**** Records for the exercise
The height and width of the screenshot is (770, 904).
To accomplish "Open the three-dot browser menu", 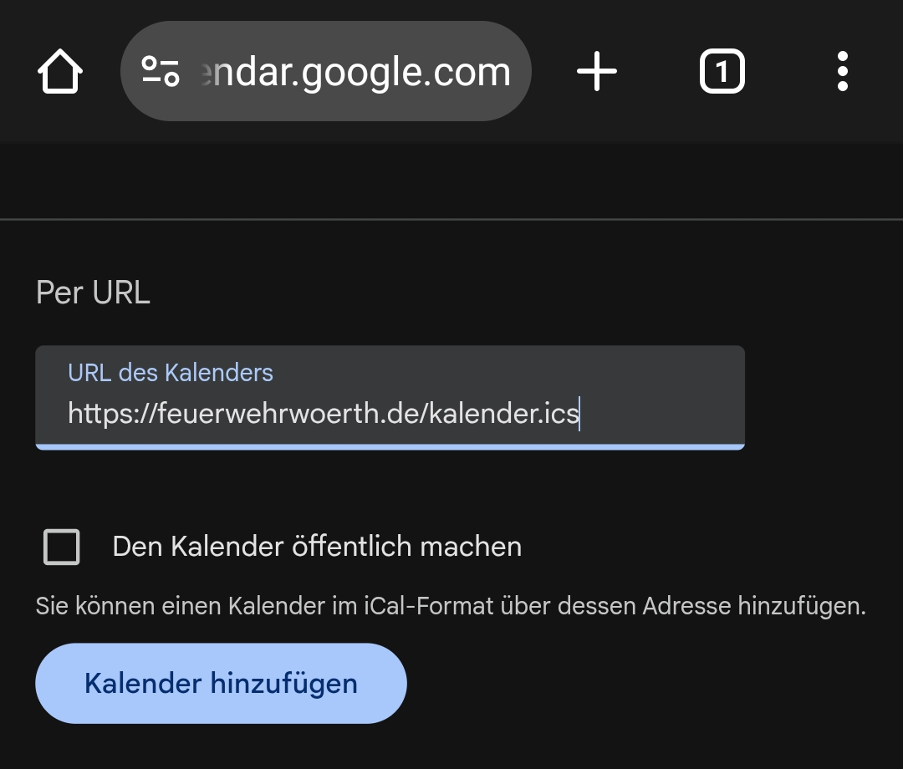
********
**** Records for the exercise
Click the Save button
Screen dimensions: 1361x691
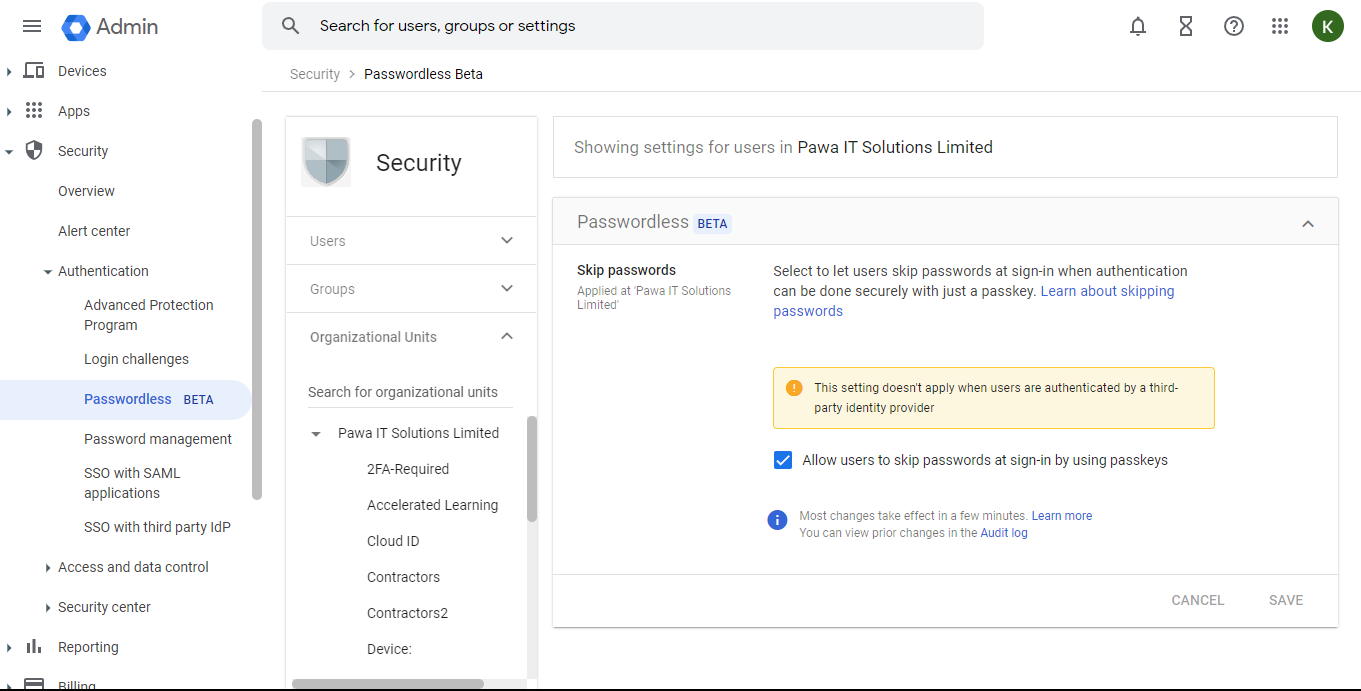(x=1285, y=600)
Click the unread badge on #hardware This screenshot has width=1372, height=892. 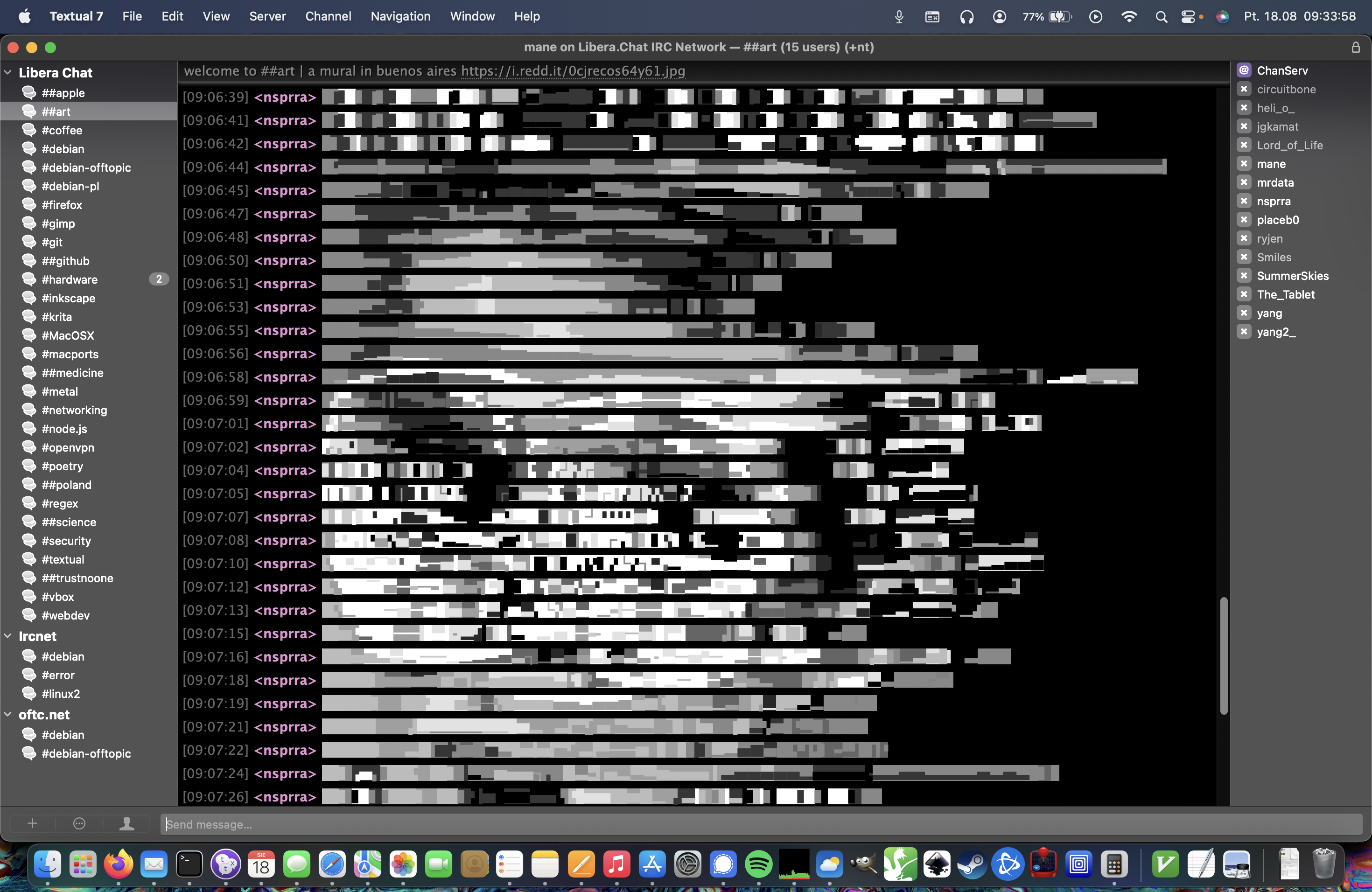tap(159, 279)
********
● Exercise objective: Rewrite the part of the listing that opens with the line containing "The height and" and closes with the line containing "the three-dot browser", substituting "screen capture" for "screenshot" and keeping everything else the same. Give only those lines, without the pictures.

● Solution to the problem:
The height and width of the screen capture is (770, 904).
To accomplish "Open the three-dot browser menu", 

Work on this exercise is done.